In "classical" or "cartoon" animation, you create the effect of scrolling by moving the peg bar that holds the background layer(s) in increments of millimetres. To animate the slowest scrolling, you move the bg one millimetre per frame(either 24 or 30 frames per second). To create the illusion of faster scrolling, you just move bg in larger and larger increments.
With film/animation cameras/software, you "shoot" every single frame to fill up every frame of film/video, but really, you're just shooting identically frames all the time. In a video game, it would be the equivalent of rendering fewer frames.
So in a 2D video game, aside from how collision is handled, theoretically speed should be is easier to produce visually than slowmotion, since it requires fewer frames per second. I assume that most games usually use built-in in scrolling routines that don't offer the flexibility of custom scrolling rates, which could contradict this.

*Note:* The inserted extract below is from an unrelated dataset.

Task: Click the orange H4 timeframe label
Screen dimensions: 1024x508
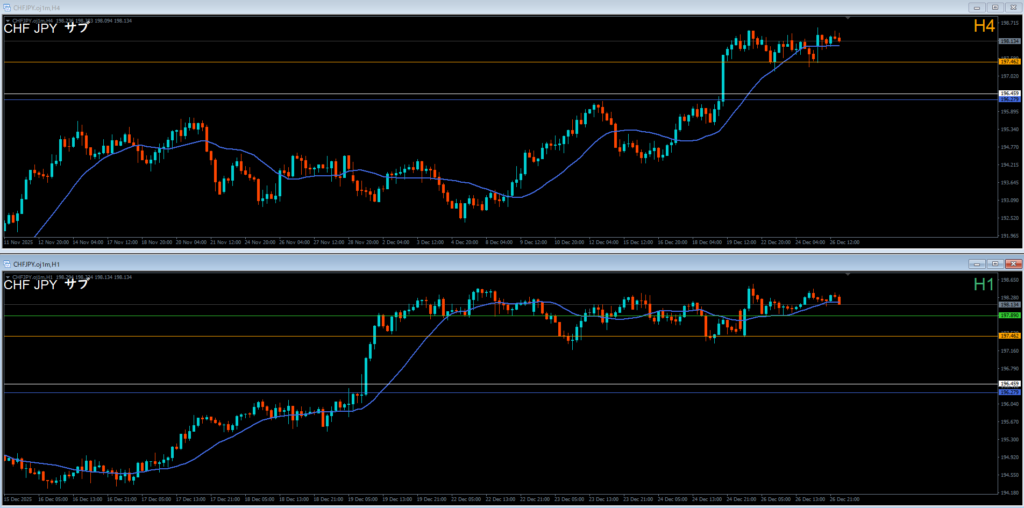Action: pos(983,27)
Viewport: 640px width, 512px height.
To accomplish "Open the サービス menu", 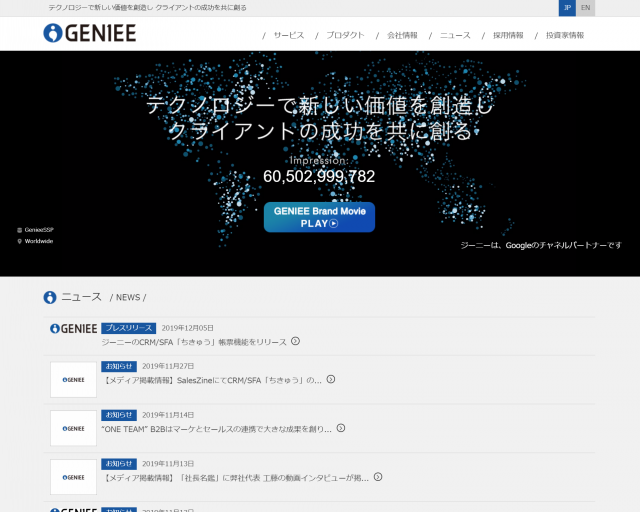I will point(288,35).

If Sonic wasn't stuck in a consistant framerate, it could scroll much faster. But the faster a game moves the more gameplay is lost, aside from human response time, fewer frames per second of visuals equals fewer frames per second of gameplay/collision/control. Which is why AM2 was reluctant to allow online play for so long with the Virtua Fighter series and how they explain that it has tighter gameplay than any other series(the gameplay is actually calculated frame by frame).